___ Data to process

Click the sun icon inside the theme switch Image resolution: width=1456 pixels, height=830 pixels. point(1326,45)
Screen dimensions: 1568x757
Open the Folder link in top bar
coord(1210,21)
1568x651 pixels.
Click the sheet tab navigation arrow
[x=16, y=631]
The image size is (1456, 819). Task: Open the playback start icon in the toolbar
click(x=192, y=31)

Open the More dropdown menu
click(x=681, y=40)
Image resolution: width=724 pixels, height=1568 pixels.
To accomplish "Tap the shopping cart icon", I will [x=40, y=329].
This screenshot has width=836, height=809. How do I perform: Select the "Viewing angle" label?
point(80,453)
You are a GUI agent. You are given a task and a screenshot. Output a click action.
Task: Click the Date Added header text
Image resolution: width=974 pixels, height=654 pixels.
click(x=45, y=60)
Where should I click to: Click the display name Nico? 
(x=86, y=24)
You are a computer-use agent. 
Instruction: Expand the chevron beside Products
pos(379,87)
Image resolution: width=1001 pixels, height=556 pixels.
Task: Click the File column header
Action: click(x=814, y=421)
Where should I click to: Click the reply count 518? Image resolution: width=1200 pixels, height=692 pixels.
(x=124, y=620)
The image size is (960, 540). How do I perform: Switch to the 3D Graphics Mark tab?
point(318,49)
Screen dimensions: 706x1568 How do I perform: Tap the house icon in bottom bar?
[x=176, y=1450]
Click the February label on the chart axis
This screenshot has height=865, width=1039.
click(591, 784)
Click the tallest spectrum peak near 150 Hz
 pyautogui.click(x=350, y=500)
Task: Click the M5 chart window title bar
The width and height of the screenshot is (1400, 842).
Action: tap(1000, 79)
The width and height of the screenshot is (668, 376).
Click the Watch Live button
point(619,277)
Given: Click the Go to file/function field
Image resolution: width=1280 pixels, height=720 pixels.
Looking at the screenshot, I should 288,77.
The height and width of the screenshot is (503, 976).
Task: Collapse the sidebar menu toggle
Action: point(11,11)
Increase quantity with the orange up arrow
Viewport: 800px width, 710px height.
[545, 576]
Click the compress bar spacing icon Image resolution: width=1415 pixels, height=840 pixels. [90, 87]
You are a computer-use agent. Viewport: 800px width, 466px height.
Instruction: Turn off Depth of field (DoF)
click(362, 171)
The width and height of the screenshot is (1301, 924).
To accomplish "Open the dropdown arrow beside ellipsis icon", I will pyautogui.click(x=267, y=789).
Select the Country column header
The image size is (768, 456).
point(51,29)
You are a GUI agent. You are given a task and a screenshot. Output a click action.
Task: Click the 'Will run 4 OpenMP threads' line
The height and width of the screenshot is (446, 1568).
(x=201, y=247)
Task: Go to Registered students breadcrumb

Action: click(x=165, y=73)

______

▸ **Exercise brief**
Return every line of the items above that contains the string "Instruction". Case counts.

▸ **Reply to the exercise**
Instruction: Expand the chevron beside Products
Instruction: Turn off Depth of field (DoF)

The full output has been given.